No one likes IEP (Individualized Education Program) meetings. If you have ever been to an IEP meeting at a school, then you know they are exhausting, long, laborious, emotional and sometimes, they are contentious. When the student has dyslexia it adds a whole layer of myths and fallacies that usually have to be explained away – by the parent or their representative. These parents are often perceived as ‘that parent’ who is being unreasonable or perhaps asking for things they are not entitled to. But parents of students with dyslexia go through quite a bit of turmoil trying to make sure their child learns to read and spell. So, what is really going on the other side of the IEP table?
Parents are faced with an avalanche of information, and misinformation, about dyslexia.
If you have ever googled dyslexia then you know that what you get is everything from dyslexia isn’t real to you can cure dyslexia with colored lenses to companies selling computer programs that teach reading in less than 4 hours to you have to use a specific approach or else. Each of these suggestions is supported by some kind of research and if you are not trained in what is good research and what is bad research, then who do you believe?
Then imagine mentioning that your child is struggling with reading and spelling to a neighbor who then empathizes with you because their child also struggled, and then they proceed to tell you what you ‘have to do’ all without knowing a thing about your child’s specific struggles.
Finally, the parent mentions dyslexia to the school and are told they are either over-reacting or dyslexia isn’t real or the school is already doing what they can do. Who in the world are they supposed to believe? That is what is happening on the other side of the table. The parents are trying to protect their child amid a firehouse of conflicting information and trying to figure out who to trust. The fact is that parent is probably a subject matter expert by the time they get to the IEP meeting so their input needs to be considered and their journey respected.

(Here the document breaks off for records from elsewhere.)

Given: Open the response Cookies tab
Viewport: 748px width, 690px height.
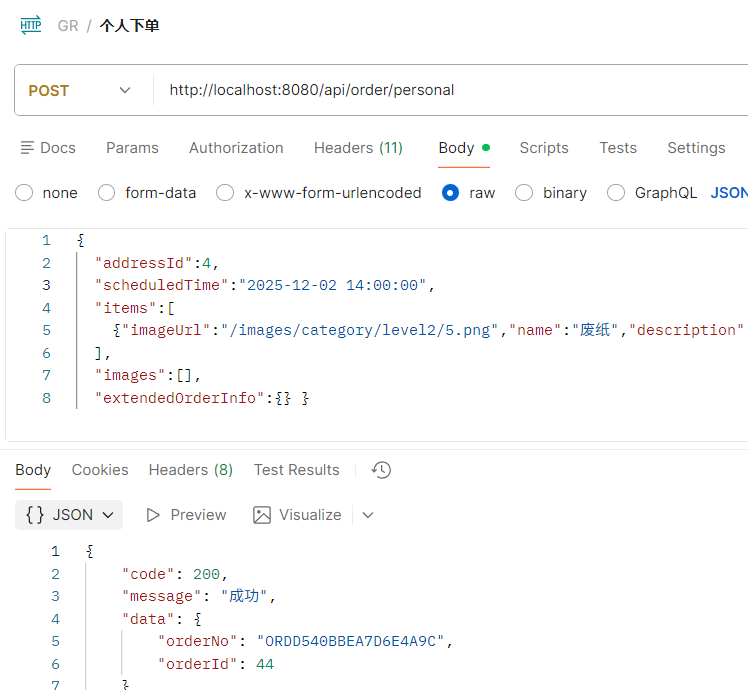Looking at the screenshot, I should (100, 470).
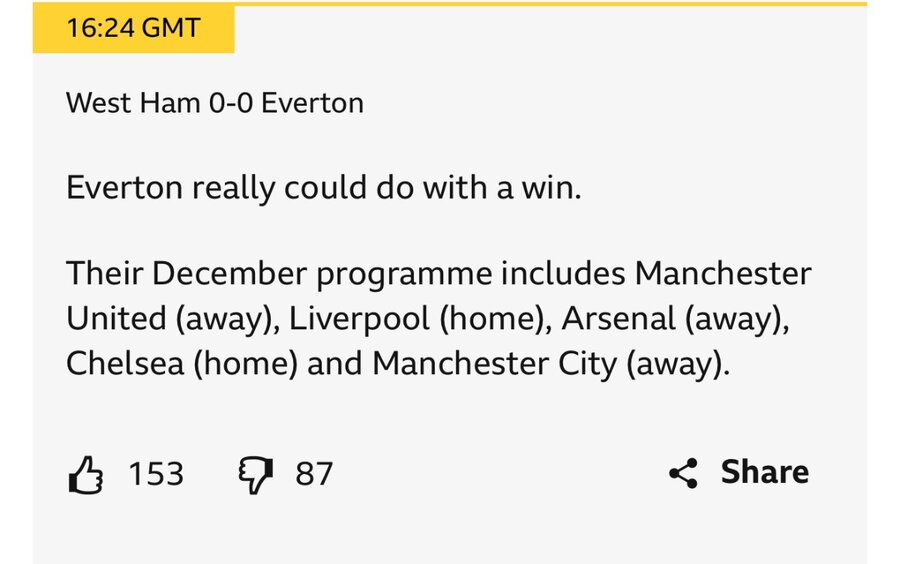Image resolution: width=900 pixels, height=564 pixels.
Task: Click the 87 dislikes count
Action: click(x=314, y=474)
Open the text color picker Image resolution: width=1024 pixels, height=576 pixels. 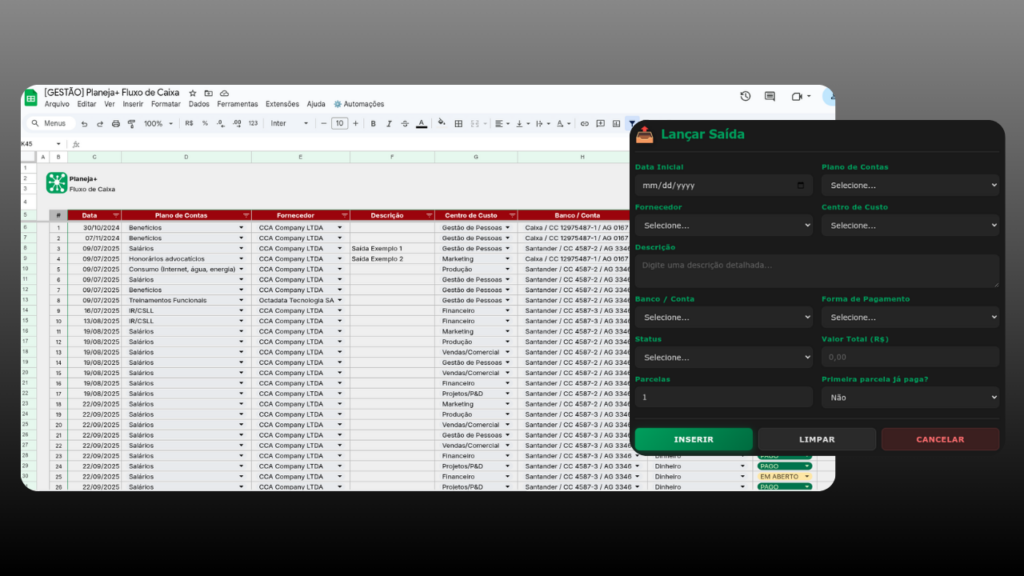coord(421,124)
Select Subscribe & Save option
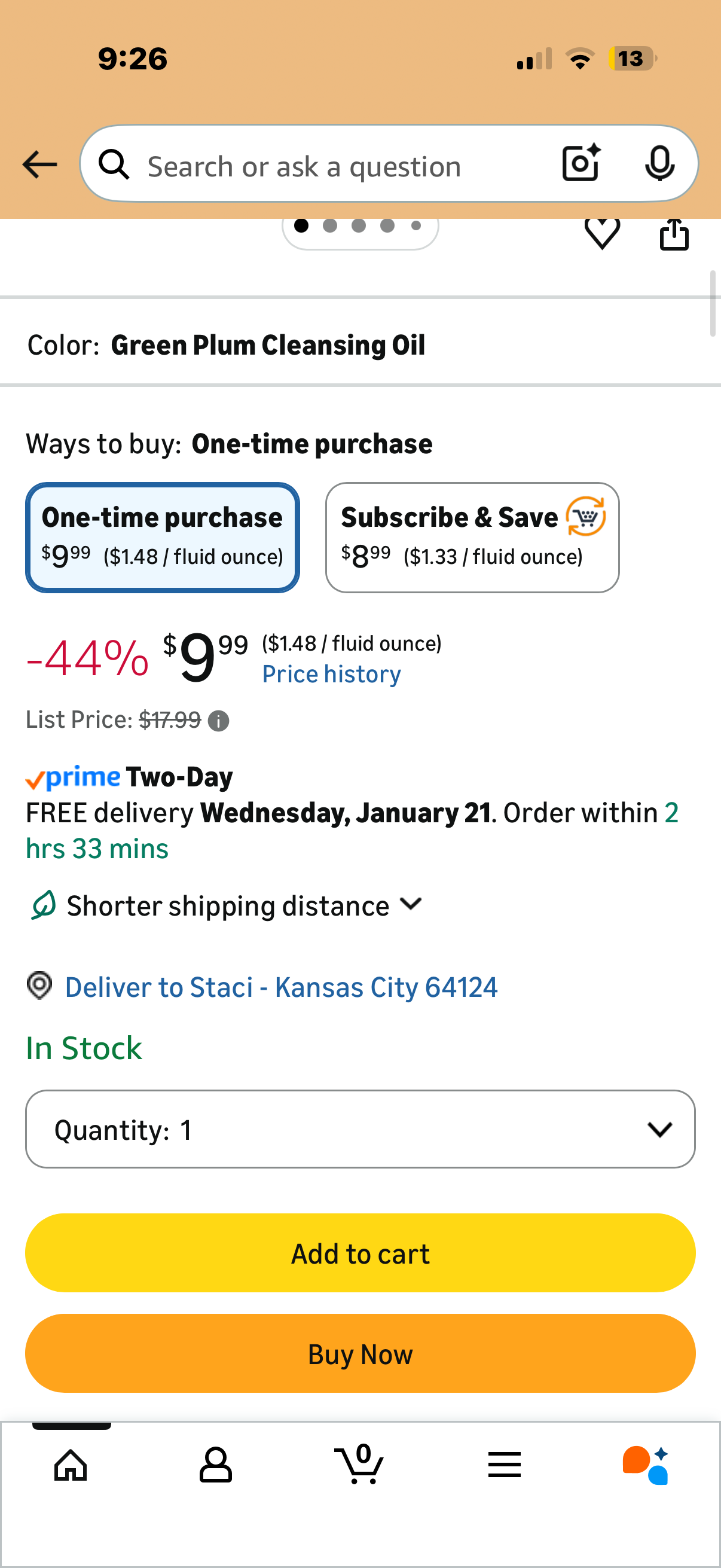Viewport: 721px width, 1568px height. (x=472, y=538)
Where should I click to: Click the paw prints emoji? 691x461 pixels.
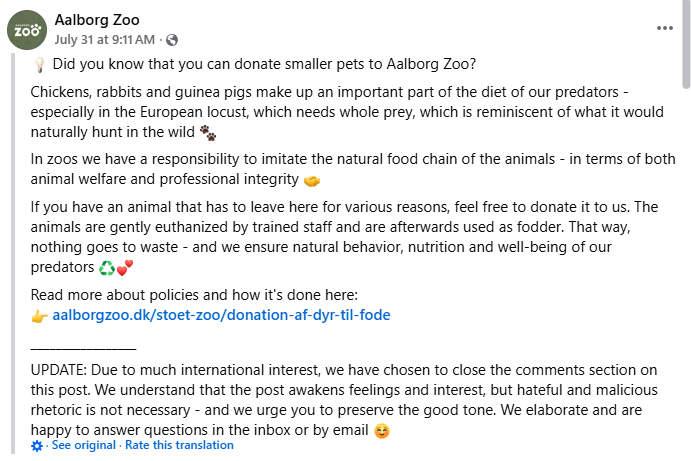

Parents often go home and cry after a meeting.
I can’t tell you how many times I have walked out to the parking lot after an IEP meeting with a parent who begins to cry. They held it together during the meeting for three hours while the team talked about their child. They held it together while the school continued to disagree with them. They held it together while the school told them their child was ‘fine’. Every parent knows that they know their child better than anyone else, so it can be incredibly frustrating, and heartbreaking, to listen to conflicting information.
I have also stood in the parking lot and had parents thank me after a meeting and say, “that was completely different just because you were in the room.” Why is that? Why are they treated differently just because an advocate is there? Is that ethical?

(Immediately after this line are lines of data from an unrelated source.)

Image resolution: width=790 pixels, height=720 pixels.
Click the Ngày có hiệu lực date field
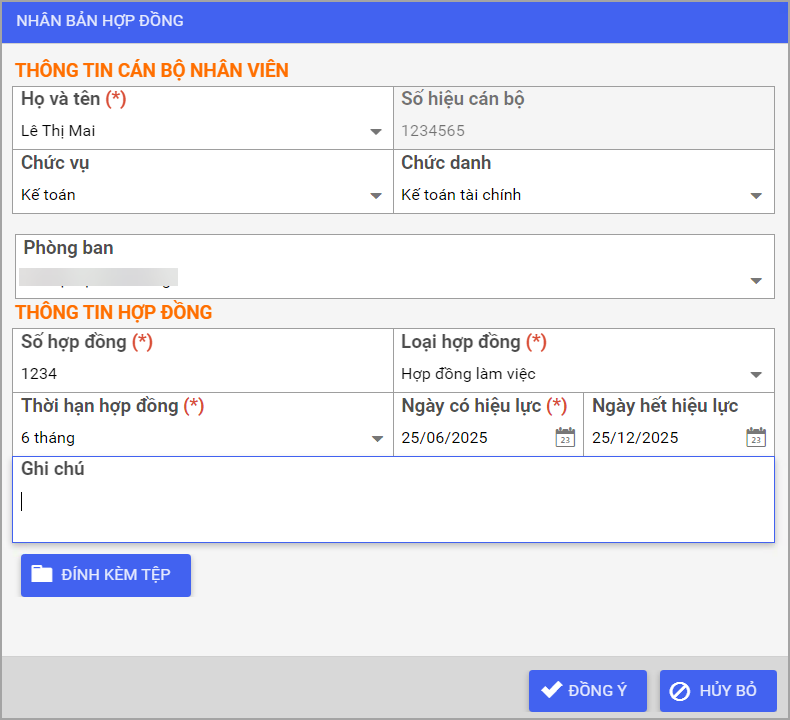point(470,437)
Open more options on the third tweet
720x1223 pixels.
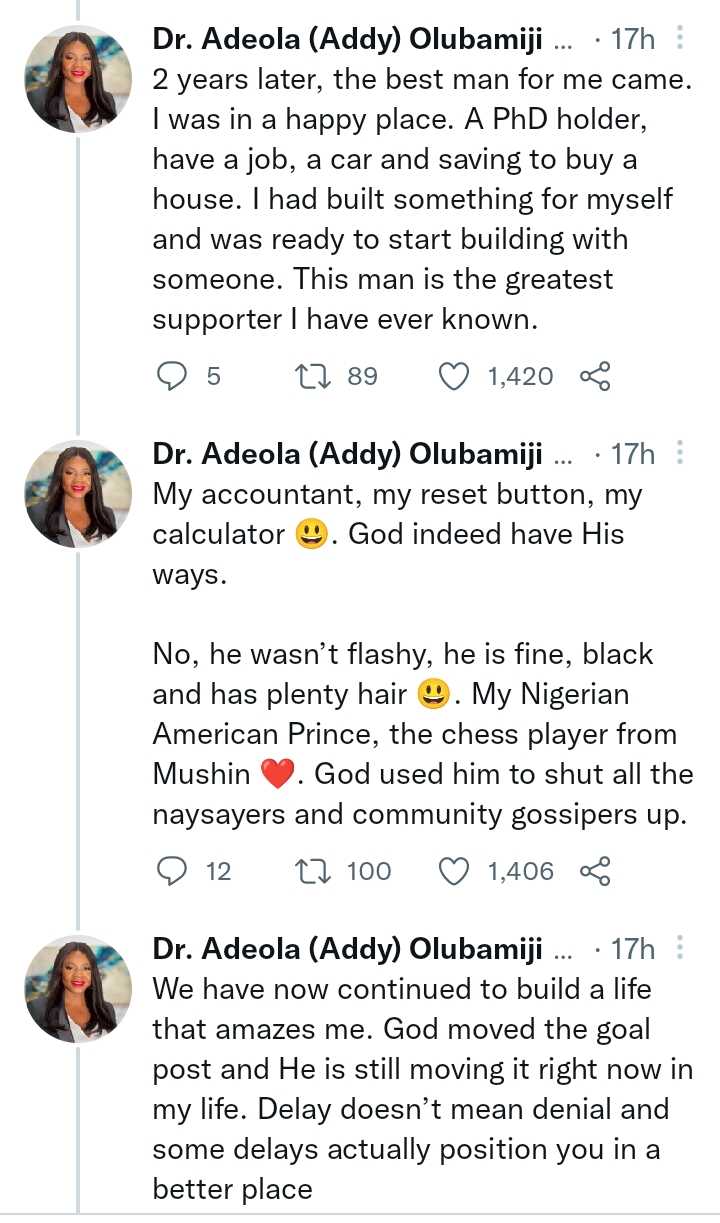pyautogui.click(x=681, y=948)
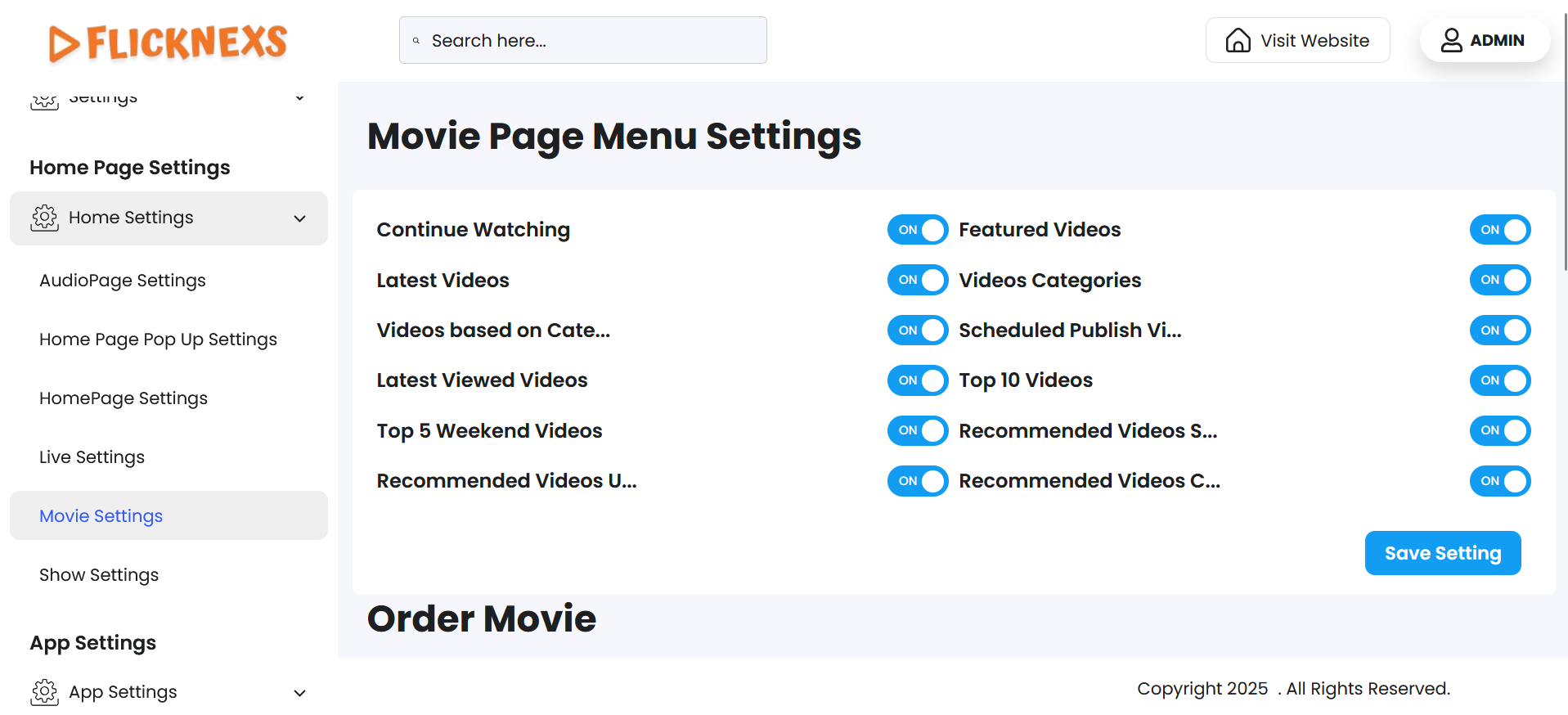This screenshot has height=715, width=1568.
Task: Expand the App Settings chevron
Action: click(300, 693)
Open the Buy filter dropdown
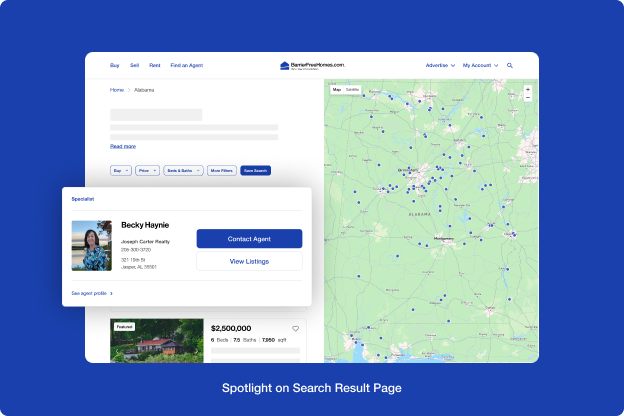Screen dimensions: 624x416 [x=120, y=171]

Parents desperately want to work with the school in the most congenial way possible.
Most parents are not looking for a fight. In fact, they would prefer a meeting where they did not have to request what should be offered. They would prefer not to bring an advocate or have to pay for an advocate. They are very aware that any relationships that are damaged during the IEP process could negatively impact their child’s everyday experience at the school. So, when they start asking the tough questions or bring an advocate, just remember they didn’t want it to be that way – and it didn’t have to be that way.

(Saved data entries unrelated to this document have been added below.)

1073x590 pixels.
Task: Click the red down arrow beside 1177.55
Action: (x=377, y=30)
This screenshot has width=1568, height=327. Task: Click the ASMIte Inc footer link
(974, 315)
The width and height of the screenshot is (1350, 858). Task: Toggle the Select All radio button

Parenting is hard. We all know that. Everyone has an opinion on how we should raise our children. Everyone has an opinion on how we should teach our children. When a child is struggling it is very difficult for parents to sift through all the noise about dyslexia and find what is appropriate for their child. Piling on the need to fight for their child is even more taxing on a parent. So, when you see ‘that parent’ on the other side of the table, remember that they wish they weren’t there and there might be tears later.